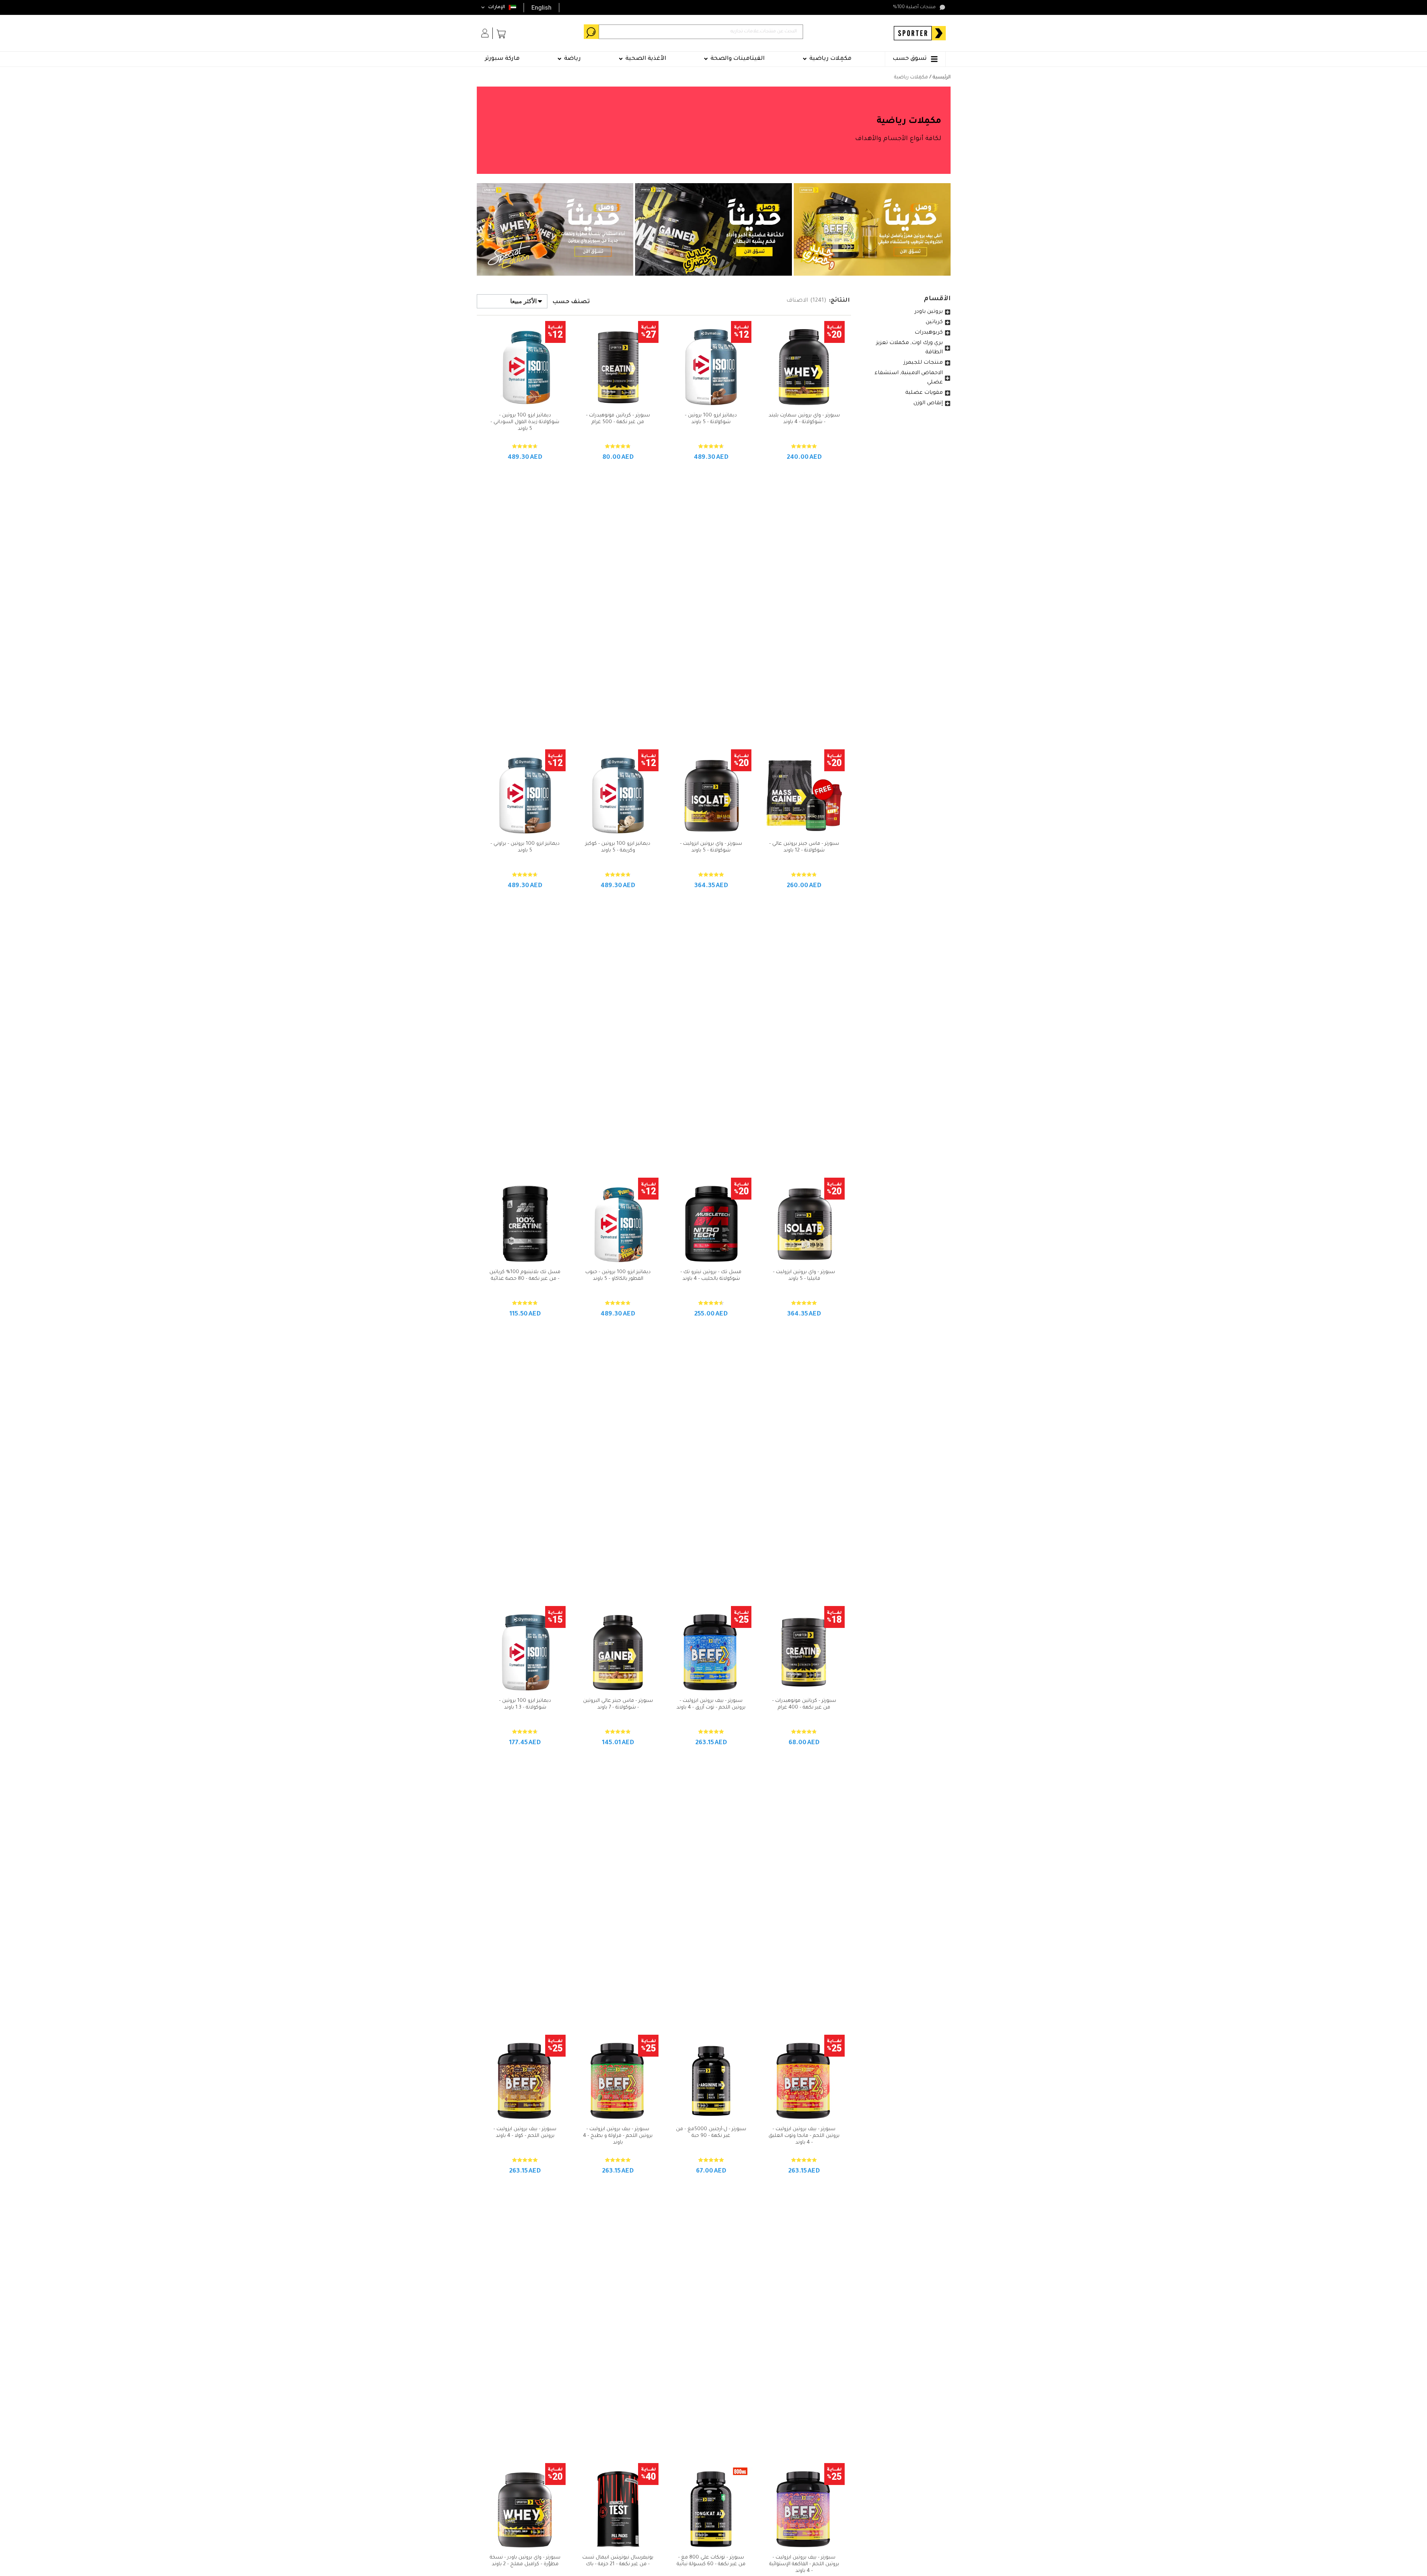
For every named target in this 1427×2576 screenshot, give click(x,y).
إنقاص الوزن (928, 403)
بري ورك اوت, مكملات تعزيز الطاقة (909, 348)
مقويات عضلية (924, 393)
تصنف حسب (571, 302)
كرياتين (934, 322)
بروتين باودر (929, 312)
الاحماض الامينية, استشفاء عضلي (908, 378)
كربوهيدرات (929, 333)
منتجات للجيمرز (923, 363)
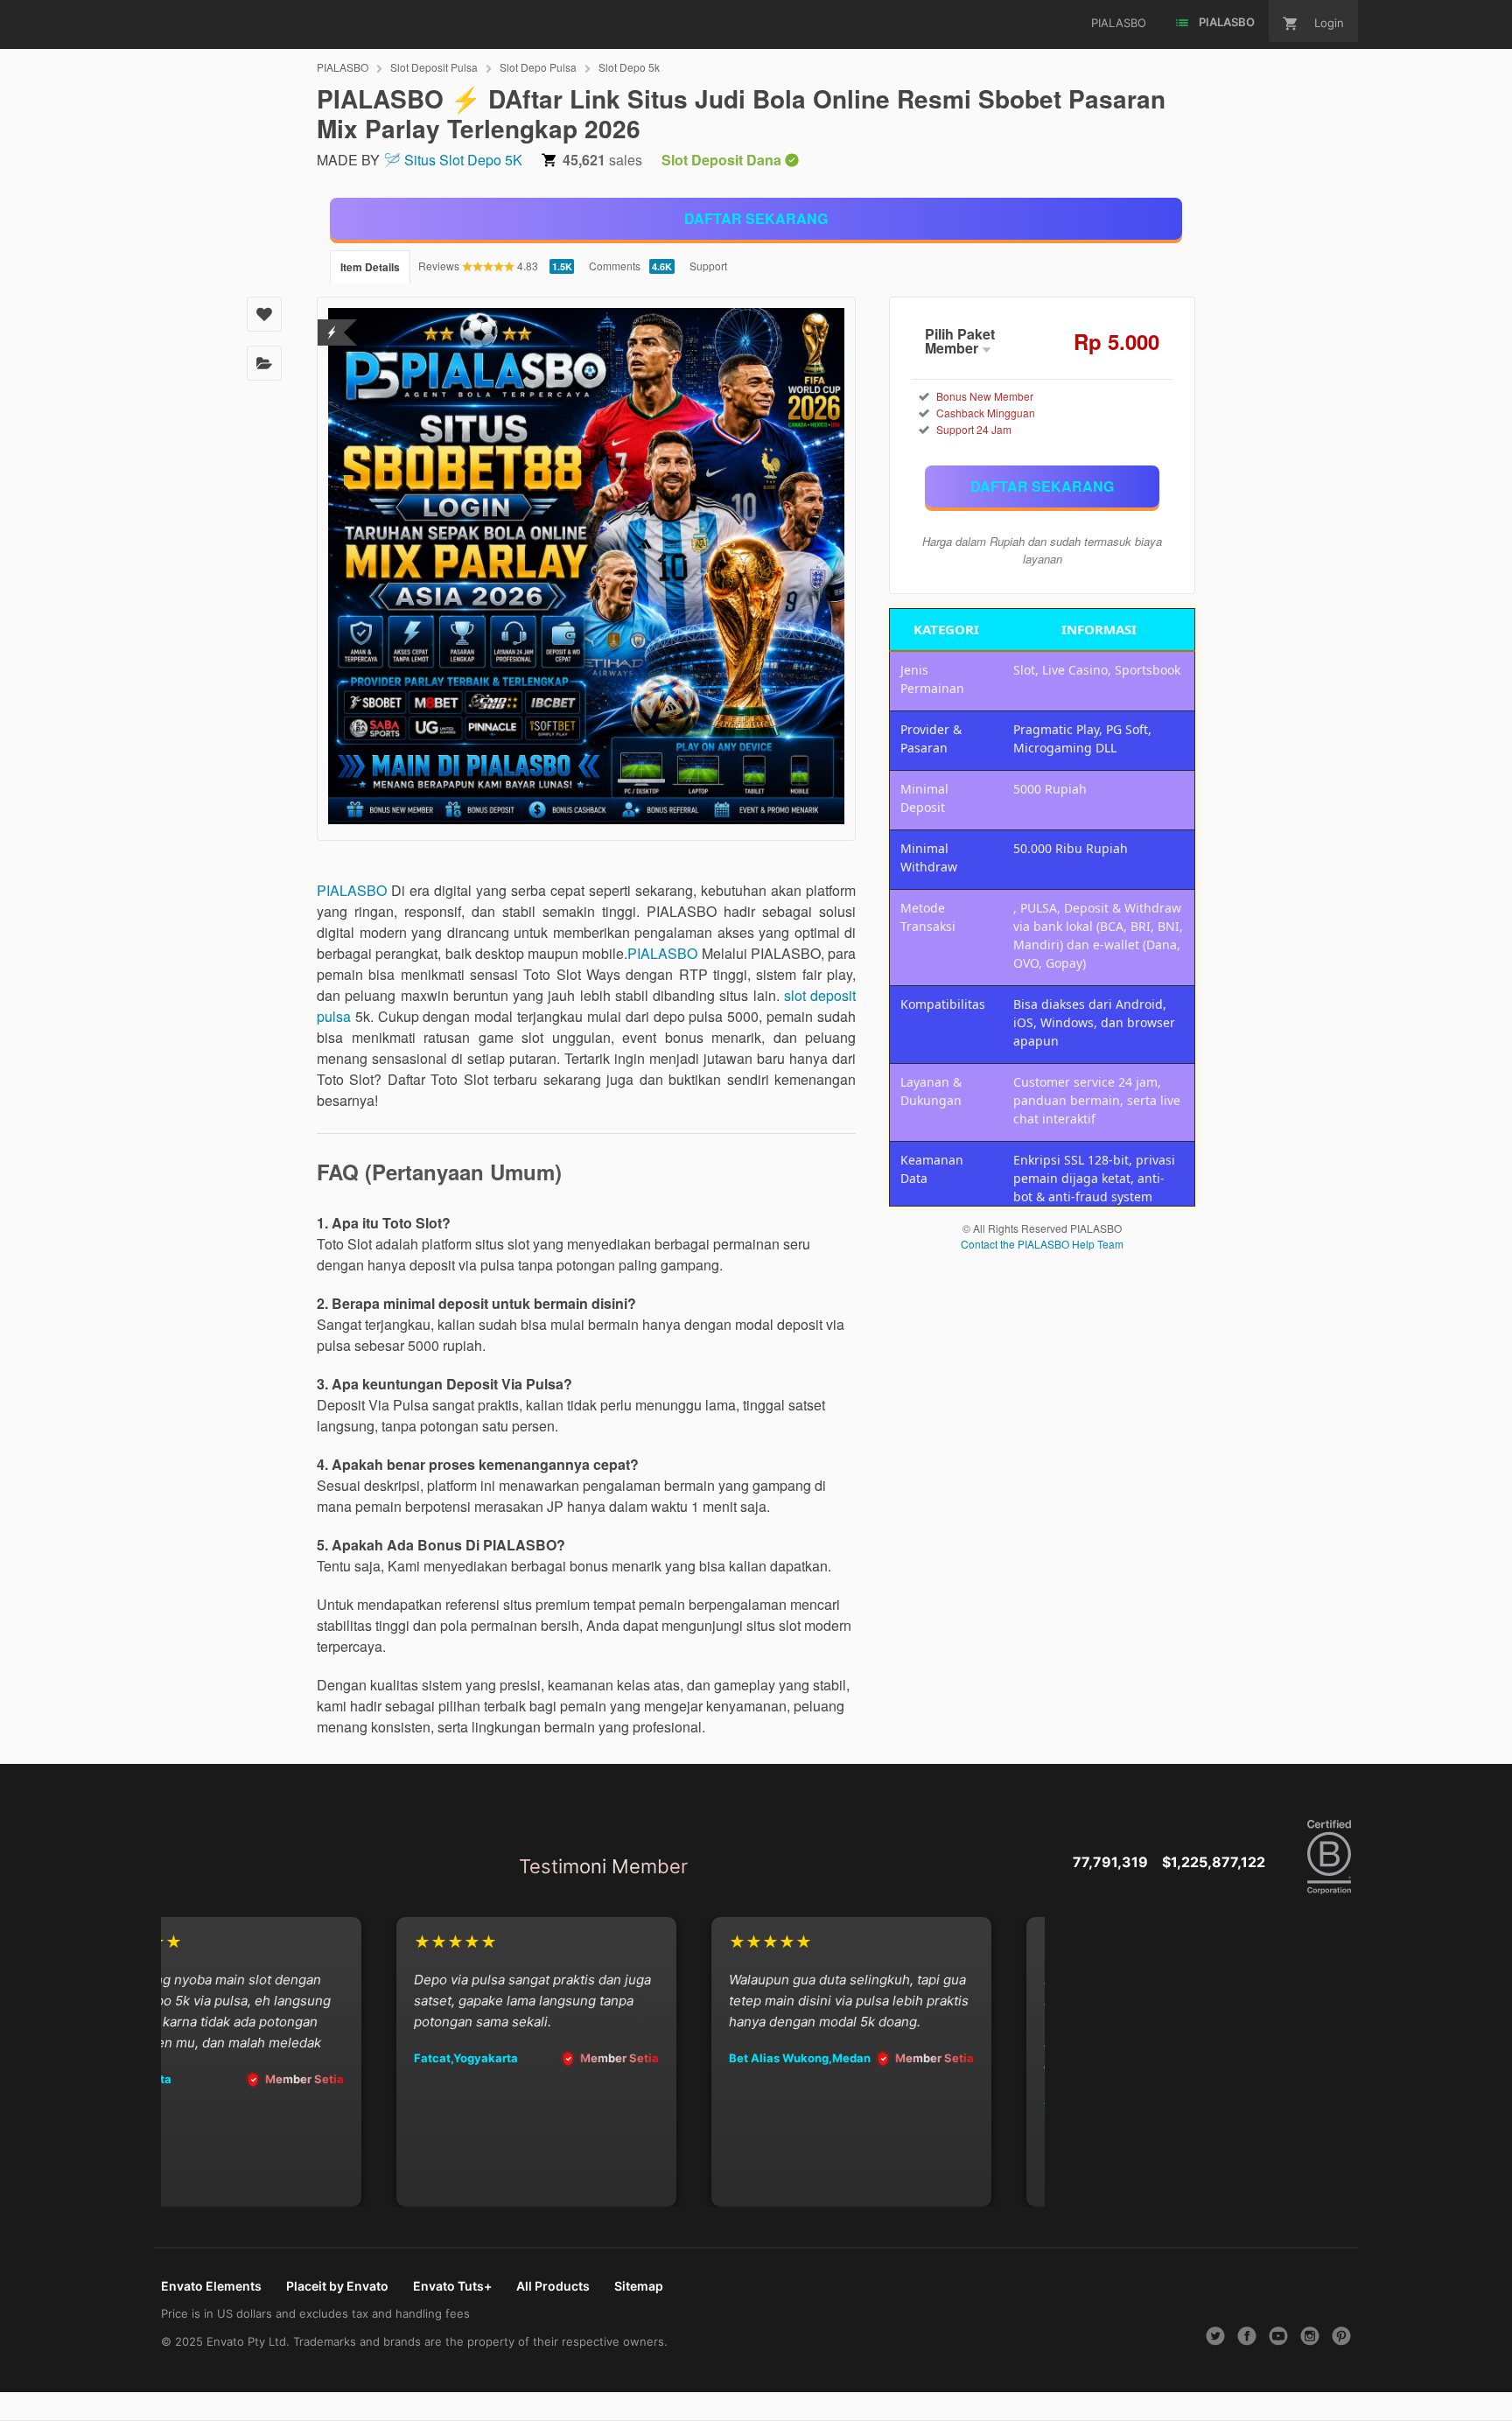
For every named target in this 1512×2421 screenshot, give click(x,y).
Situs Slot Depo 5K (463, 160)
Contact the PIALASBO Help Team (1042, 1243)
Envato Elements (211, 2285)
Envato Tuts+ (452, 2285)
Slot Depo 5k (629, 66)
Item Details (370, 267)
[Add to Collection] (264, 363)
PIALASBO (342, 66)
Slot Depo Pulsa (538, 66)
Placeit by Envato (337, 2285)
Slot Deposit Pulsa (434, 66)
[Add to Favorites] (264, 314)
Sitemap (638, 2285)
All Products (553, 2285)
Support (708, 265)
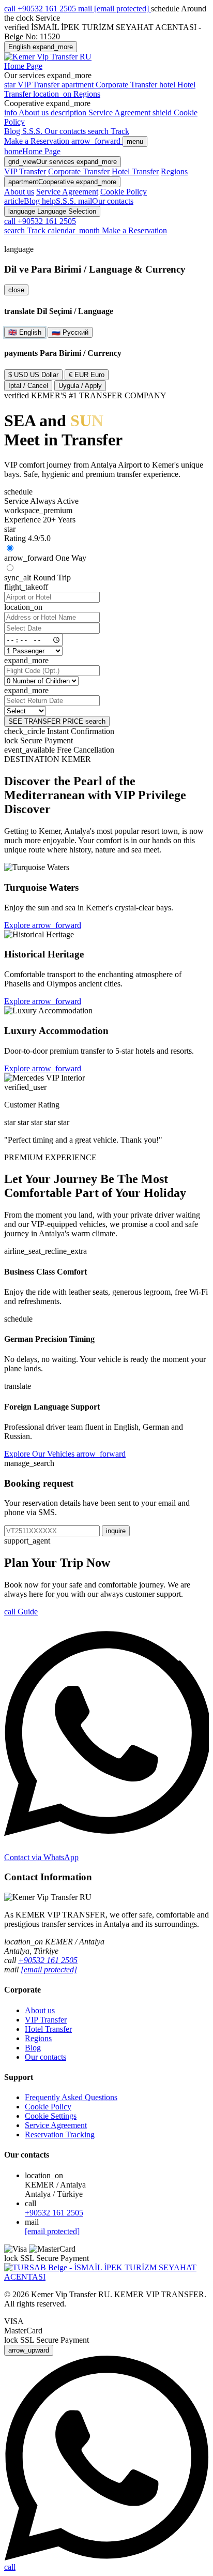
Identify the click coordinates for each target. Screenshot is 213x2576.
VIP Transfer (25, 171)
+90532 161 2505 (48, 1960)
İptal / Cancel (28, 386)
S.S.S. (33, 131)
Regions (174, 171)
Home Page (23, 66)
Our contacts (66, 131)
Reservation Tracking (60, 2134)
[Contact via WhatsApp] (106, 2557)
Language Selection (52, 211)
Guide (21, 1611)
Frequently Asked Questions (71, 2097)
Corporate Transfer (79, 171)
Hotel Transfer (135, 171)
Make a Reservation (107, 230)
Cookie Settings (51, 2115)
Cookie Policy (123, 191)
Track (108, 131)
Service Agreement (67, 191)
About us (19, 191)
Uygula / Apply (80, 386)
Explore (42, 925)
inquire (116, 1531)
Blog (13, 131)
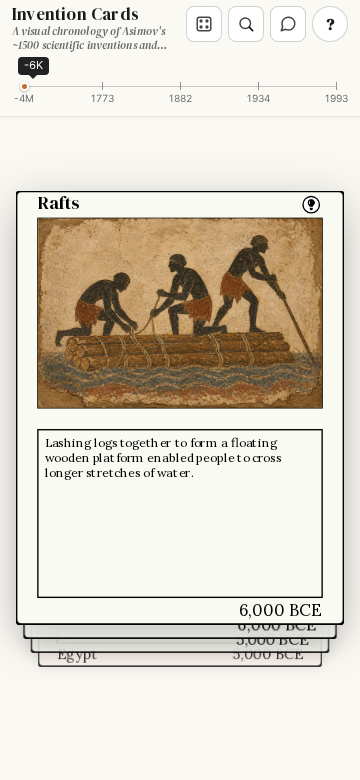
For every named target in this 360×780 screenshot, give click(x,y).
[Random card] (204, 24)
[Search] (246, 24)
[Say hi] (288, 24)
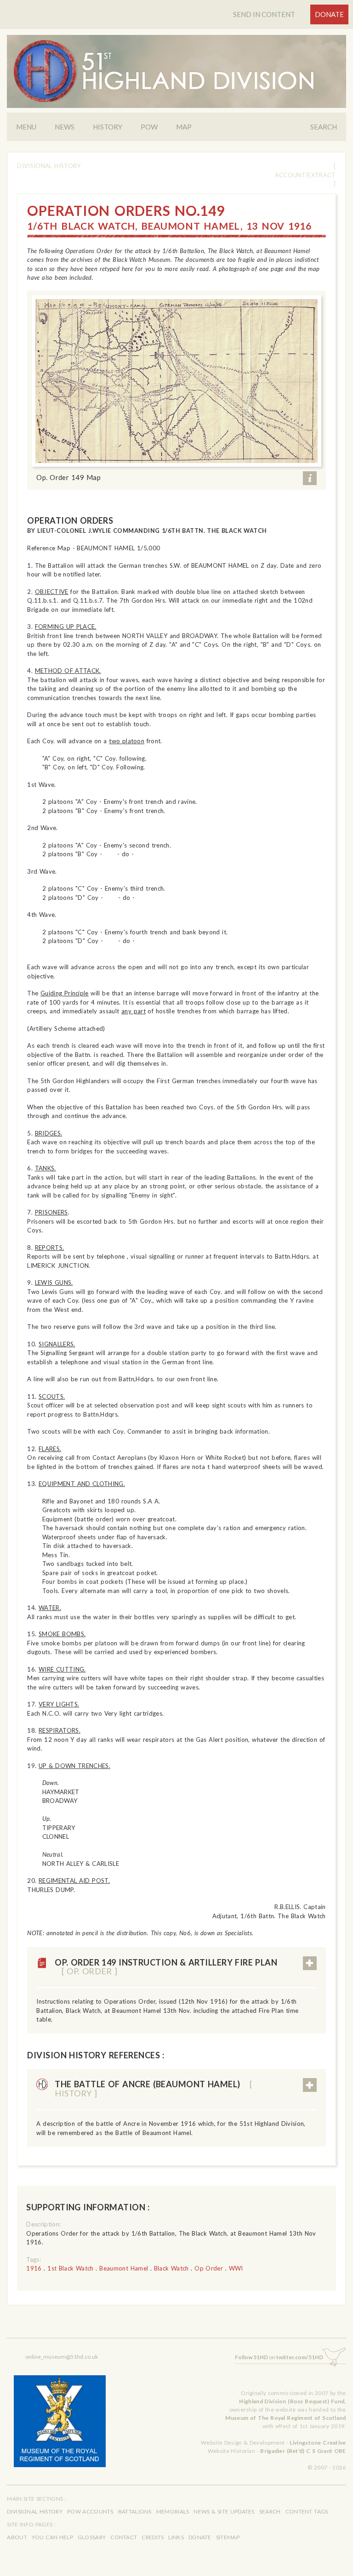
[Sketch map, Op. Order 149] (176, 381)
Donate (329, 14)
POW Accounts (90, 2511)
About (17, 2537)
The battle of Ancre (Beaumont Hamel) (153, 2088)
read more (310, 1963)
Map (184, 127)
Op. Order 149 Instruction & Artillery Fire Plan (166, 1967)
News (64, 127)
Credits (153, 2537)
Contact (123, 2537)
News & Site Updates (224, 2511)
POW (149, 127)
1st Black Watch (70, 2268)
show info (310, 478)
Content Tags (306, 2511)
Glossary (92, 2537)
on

__Assignment__
Each entry, word for word, belongs in your answer; each picture does not.

__Solution__
For every named target in this 1427×2576 screenshot, give click(x,y).
إنقاص الوزن (928, 403)
بري ورك اوت, مكملات تعزيز الطاقة (909, 348)
مقويات عضلية (924, 393)
تصنف حسب (571, 302)
كرياتين (934, 322)
بروتين باودر (929, 312)
الاحماض الامينية, استشفاء عضلي (908, 378)
كربوهيدرات (929, 333)
منتجات للجيمرز (923, 363)
For every named target in this 1512×2421 screenshot, give click(x,y).
Situs Slot Depo 5K (463, 160)
Contact the PIALASBO Help Team (1042, 1243)
Envato Elements (211, 2285)
Envato Tuts+ (452, 2285)
Slot Depo 5k (629, 66)
Item Details (370, 267)
[Add to Collection] (264, 363)
PIALASBO (342, 66)
Slot Depo Pulsa (538, 66)
Placeit by Envato (337, 2285)
Slot Deposit Pulsa (434, 66)
[Add to Favorites] (264, 314)
Sitemap (638, 2285)
All Products (553, 2285)
Support (708, 265)
Identify the click coordinates for each target. Screenshot is 213x2576.
VIP Transfer (25, 171)
+90532 161 2505 (48, 1960)
İptal / Cancel (28, 386)
S.S.S. (33, 131)
Regions (174, 171)
Home Page (23, 66)
Our contacts (66, 131)
Reservation Tracking (60, 2134)
[Contact via WhatsApp] (106, 2557)
Language Selection (52, 211)
Guide (21, 1611)
Frequently Asked Questions (71, 2097)
Corporate Transfer (79, 171)
Hotel Transfer (135, 171)
Make a Reservation (107, 230)
Cookie Settings (51, 2115)
Cookie Policy (123, 191)
Track (108, 131)
Service Agreement (67, 191)
About us (19, 191)
Uygula / Apply (80, 386)
Explore (42, 925)
inquire (116, 1531)
Blog (13, 131)
For every named target in this 360×780 screenshot, give click(x,y).
[Random card] (204, 24)
[Search] (246, 24)
[Say hi] (288, 24)
[Sketch map, Op. Order 149] (176, 381)
Donate (329, 14)
POW Accounts (90, 2511)
About (17, 2537)
The battle of Ancre (Beaumont Hamel) (153, 2088)
read more (310, 1963)
Map (184, 127)
Op. Order 149 Instruction & Artillery Fire Plan (166, 1967)
News (64, 127)
Credits (153, 2537)
Contact (123, 2537)
News & Site Updates (224, 2511)
POW (149, 127)
1st Black Watch (70, 2268)
show info (310, 478)
Content Tags (306, 2511)
Glossary (92, 2537)
on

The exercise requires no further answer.